News: 452nd CSH visits Gulf War historical sites
Story by Sgt. Ryan Hallock
KUWAIT CITY, Kuwait – There are two bridges that cross over Six Ring Road at Highway 70 in Kuwait that define the courage and determination of the Kuwaiti military. During the invasion by Iraqi forces in 1990, the Kuwaiti military was vastly outnumbered, but still defended their city in the Battle of the Bridges.
Medical officers from Camp Arifjan and Camp Buehring toured the Battle of the Bridges site and other Kuwait historical Gulf War sites on an officer professional development trip in Kuwait City, Kuwait, May 3.
The trip was led by Maj. David Nyback, medical regulating officer, 452nd CSH and Gulf War veteran, and Maj. Ryan S. Casper, patient administration officer, 452nd CSH.
“I am proud of my service as a Gulf War veteran and honored to share that experience with my colleagues,” said Nyback. “I feel it is beneficial to our Soldiers to learn about Kuwaiti military history to give a better perspective on our current mission.”
From the Battle of the Bridges, the grouped headed to the Red Fort, a Kuwaiti cultural site dating back to the late 19th century. They toured the grounds and viewed various artifacts from Kuwaiti history.

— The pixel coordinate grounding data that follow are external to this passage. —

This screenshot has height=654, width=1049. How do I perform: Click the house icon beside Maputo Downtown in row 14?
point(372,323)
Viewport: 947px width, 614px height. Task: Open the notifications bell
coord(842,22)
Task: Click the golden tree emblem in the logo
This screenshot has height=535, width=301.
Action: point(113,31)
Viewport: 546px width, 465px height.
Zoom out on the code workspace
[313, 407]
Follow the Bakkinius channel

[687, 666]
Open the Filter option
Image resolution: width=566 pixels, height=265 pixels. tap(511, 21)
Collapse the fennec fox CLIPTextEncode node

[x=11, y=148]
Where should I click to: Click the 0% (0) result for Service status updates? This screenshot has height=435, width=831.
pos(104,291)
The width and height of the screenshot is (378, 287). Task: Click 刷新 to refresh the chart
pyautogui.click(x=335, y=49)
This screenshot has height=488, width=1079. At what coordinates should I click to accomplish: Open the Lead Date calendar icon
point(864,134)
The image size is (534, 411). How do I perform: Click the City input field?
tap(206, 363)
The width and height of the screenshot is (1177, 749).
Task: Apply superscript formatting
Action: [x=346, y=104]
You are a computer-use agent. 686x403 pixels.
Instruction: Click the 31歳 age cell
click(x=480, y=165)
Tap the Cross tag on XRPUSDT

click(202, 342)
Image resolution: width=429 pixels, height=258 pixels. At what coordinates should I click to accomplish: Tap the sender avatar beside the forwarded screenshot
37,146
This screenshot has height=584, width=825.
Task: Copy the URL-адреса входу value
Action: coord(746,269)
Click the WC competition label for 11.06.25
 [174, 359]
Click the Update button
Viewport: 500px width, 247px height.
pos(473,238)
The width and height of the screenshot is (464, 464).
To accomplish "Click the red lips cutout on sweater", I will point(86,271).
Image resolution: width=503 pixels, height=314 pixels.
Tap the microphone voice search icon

All aboard – next stop is: the Kuwait House of National Works.
The museum highlighted more Kuwaiti history and documented the Gulf War. The group had the unique opportunity to see old uniforms, awards, photographs, weapons, artifacts and the infamous head of the statue of Saddam Hussein.
The group concluded their tour at the Kuwait Towers on the shores of the Arabian Gulf.
The towers suffered significant damage during the Gulf War and have since undergone major reconstruction.
“I am amazed at how destroyed the infrastructure of this country was after the Iraqi invasion and how they overcame and rebuilt into the beautiful city it is today,” said Nyback.
Capt. Karen Anderson, the emergency medical technician officer in charge, said it was great to learn about the historical places of Kuwait and to experience it with colleagues.
“I think it enhances the morale of the unit,” said Anderson. “To actually be together and go through something like this is very important.”